What you should do:
Reproduce the material below verbatim, starting at its first line and continuing up to and including the line that contains "pyautogui.click(x=362, y=1547)".

Supplied data:
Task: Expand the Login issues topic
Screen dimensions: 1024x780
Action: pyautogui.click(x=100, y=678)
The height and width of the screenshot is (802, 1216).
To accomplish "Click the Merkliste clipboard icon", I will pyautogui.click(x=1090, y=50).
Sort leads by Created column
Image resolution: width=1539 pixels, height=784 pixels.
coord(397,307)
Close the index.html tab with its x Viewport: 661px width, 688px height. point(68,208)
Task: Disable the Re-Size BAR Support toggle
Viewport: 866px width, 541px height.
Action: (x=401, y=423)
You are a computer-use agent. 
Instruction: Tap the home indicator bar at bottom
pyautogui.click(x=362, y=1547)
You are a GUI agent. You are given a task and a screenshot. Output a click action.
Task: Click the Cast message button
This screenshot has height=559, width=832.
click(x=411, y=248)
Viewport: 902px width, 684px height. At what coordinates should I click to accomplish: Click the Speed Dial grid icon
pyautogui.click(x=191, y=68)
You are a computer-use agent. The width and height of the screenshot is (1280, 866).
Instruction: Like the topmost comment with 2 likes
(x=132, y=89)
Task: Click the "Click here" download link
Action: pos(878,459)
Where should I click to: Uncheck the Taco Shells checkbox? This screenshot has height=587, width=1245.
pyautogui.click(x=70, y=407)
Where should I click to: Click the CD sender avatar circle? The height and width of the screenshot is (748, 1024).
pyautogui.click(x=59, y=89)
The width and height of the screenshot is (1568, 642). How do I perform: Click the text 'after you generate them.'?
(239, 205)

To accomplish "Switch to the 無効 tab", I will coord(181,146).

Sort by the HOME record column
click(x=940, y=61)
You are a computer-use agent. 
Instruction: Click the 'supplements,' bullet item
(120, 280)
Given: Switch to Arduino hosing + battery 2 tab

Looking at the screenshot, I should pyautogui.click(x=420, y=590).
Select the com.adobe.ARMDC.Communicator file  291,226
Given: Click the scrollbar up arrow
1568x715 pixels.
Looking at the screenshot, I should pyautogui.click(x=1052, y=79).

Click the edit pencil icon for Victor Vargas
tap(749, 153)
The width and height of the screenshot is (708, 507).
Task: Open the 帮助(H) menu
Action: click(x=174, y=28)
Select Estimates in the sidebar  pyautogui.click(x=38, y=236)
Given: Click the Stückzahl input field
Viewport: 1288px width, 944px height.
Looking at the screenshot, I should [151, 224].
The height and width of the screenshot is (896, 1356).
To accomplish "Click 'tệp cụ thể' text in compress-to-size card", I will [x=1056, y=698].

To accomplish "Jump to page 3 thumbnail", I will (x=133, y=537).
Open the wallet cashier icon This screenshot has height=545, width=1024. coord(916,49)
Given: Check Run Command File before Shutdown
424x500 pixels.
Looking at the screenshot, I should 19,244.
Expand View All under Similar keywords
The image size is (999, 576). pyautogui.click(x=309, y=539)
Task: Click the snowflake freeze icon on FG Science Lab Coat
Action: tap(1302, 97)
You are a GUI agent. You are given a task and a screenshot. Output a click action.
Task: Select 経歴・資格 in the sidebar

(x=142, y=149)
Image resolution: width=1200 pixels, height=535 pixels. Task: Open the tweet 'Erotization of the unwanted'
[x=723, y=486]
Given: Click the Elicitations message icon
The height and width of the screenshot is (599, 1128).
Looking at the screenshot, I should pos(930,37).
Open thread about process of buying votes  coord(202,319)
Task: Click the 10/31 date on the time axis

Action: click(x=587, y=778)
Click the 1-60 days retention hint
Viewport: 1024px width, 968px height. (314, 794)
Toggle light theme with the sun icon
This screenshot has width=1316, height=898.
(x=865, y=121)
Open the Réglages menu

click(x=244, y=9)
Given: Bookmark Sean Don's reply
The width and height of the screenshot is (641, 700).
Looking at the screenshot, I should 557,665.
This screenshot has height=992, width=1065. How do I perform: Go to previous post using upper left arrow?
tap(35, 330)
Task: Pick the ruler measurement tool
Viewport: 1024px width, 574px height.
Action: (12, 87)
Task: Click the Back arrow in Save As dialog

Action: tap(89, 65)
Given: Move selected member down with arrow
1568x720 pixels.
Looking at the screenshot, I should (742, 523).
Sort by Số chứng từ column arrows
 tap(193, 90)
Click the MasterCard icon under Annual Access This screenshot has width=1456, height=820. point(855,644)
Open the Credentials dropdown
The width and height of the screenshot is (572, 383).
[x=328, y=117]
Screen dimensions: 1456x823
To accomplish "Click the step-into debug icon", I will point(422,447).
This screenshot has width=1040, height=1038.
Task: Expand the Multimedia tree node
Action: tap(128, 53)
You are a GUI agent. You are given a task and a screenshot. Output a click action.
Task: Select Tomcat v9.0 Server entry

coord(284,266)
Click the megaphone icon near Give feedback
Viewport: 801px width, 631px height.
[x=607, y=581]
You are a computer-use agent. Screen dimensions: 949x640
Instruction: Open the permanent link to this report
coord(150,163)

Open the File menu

Written answer:
Task: Expand the Login issues topic
Screen dimensions: 1024x780
Action: pyautogui.click(x=100, y=678)
The height and width of the screenshot is (802, 1216).
To accomplish "Click the Merkliste clipboard icon", I will pyautogui.click(x=1090, y=50).
Sort leads by Created column
Image resolution: width=1539 pixels, height=784 pixels.
coord(397,307)
Close the index.html tab with its x Viewport: 661px width, 688px height. point(68,208)
Task: Disable the Re-Size BAR Support toggle
Viewport: 866px width, 541px height.
Action: (x=401, y=423)
You are a computer-use agent. 
Instruction: Tap the home indicator bar at bottom
pyautogui.click(x=362, y=1547)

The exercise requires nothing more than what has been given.